Phase 3 Acceptance Evidence

Required permanent gates

The checkpoint may merge only when the same exact PR head passes:

  1. backend format, lint, strict TypeScript, clean PostgreSQL/PostGIS migrations, tests with coverage, production build and OpenAPI validation;
  2. Android unit tests, lint, debug APK and Android-test APK assembly;
  3. operations-portal format, lint, strict TypeScript, tests with coverage, production build and API-only isolation checks;
  4. documentation validation, planning archive generation, Pages-source generation and strict MkDocs build.

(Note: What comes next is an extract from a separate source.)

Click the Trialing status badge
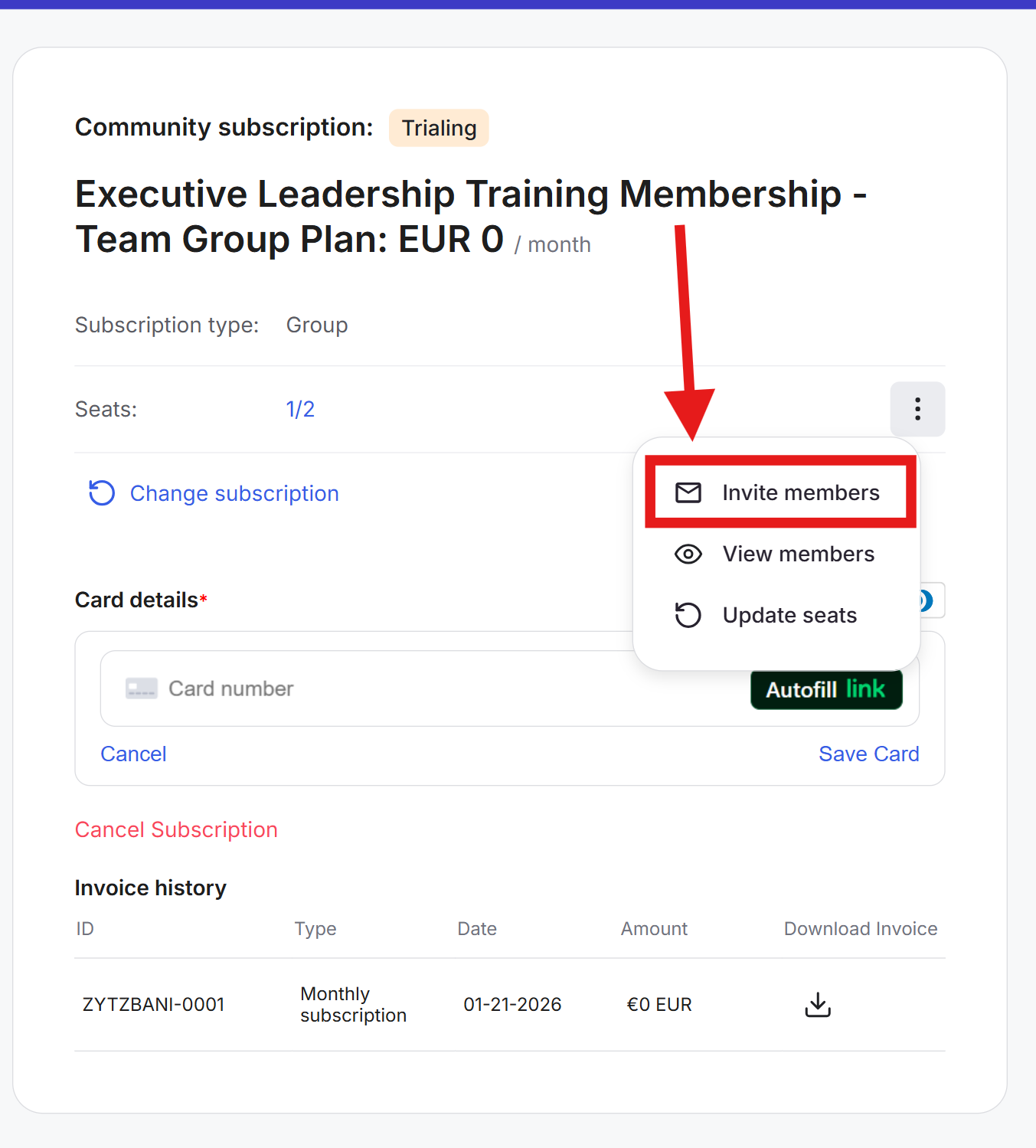 tap(439, 128)
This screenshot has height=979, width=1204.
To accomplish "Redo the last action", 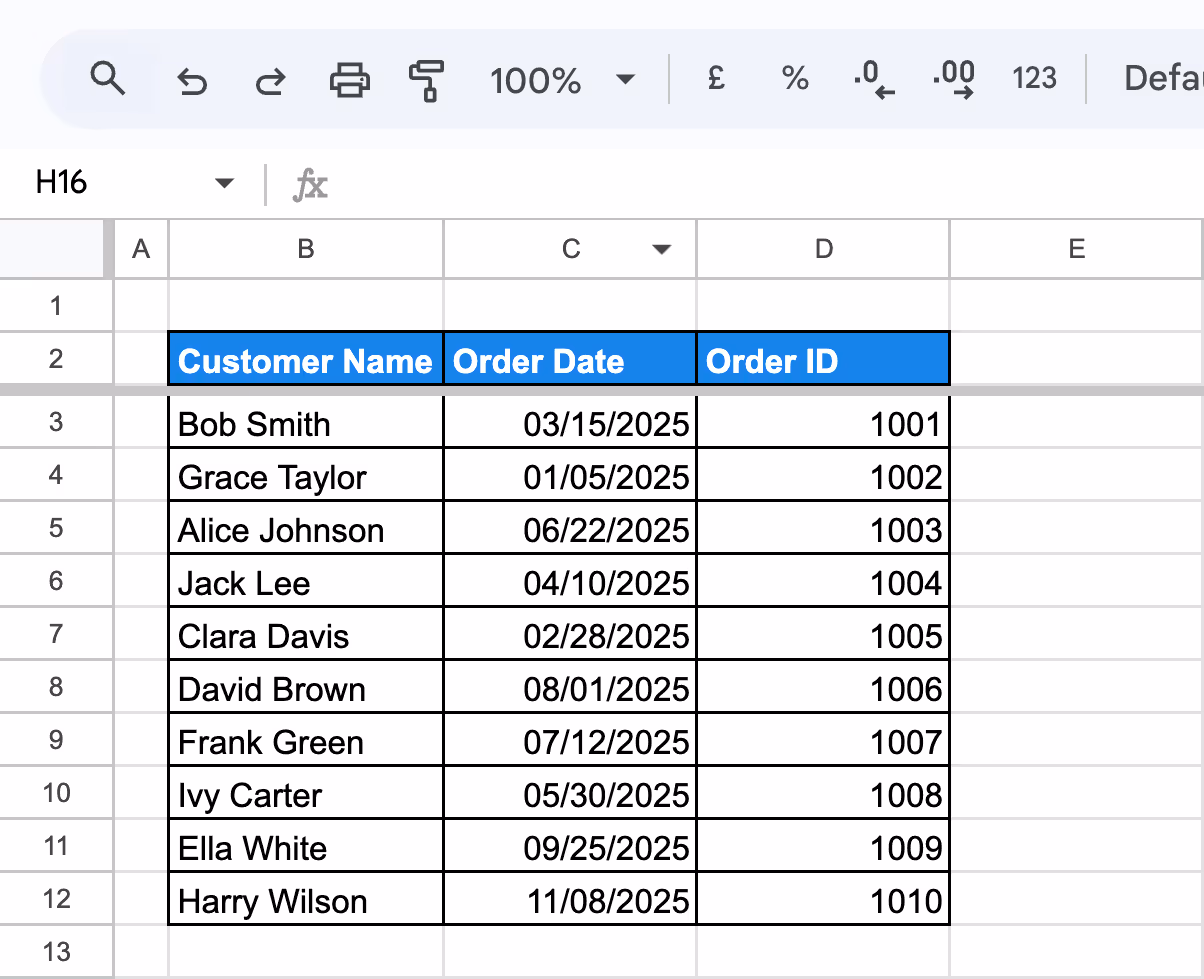I will point(268,78).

Database and domain assertions

Tests must prove:

  • profile discoverability is constrained to blocked;
  • mobile and hybrid profiles require a service area;
  • fixed and hybrid profiles require a private premises label;
  • invalid profile state transitions fail in PostgreSQL;
  • activated category requirements cannot be rewritten or deleted;
  • provider category selections reference a requirement version belonging to the same category;
  • provider and customer profile mutations append audit records;
  • no public provider query or publication operation exists.

Authorization assertions

Tests and review must prove:

  • unauthenticated provider/account operations are denied;
  • provider creation is granted through a server-resolved customer permission;
  • provider reads and mutations require a current provider-scoped role assignment;
  • provider A assignments cannot authorize provider B access;
  • revoked or expired assignments are denied by the Phase 2C authorization snapshot;
  • client-supplied roles and provider identifiers cannot override the authenticated actor or route scope;
  • representative assignment is restricted to provider owners;
  • completion remains a non-public profile state.

Client assertions

Android and portal checks must prove:

  • all fixtures are fictional;
  • the publication block is visible;
  • complete profiles still report zero discoverability;
  • no real phone, email, provider identity or evidence is present;
  • the portal imports no database or object-storage client;
  • the Android Phase 3 activity is not exported;
  • both client builds remain reproducible from committed dependency locks.

Review gate

Before merge:

  • inspect all forward migrations and generated OpenAPI;
  • inspect dependency and Gradle lock inputs;
  • resolve every review thread with code or a documented rejection rationale;
  • record exact head SHA, workflow run IDs and artifact digests in Issue #16 and PROJECT_STATUS.md;
  • merge only with expected-head protection;
  • synchronize build/android-v1 to the merge commit without force-pushing;
  • close Issue #16 only after the stable checkpoint exists.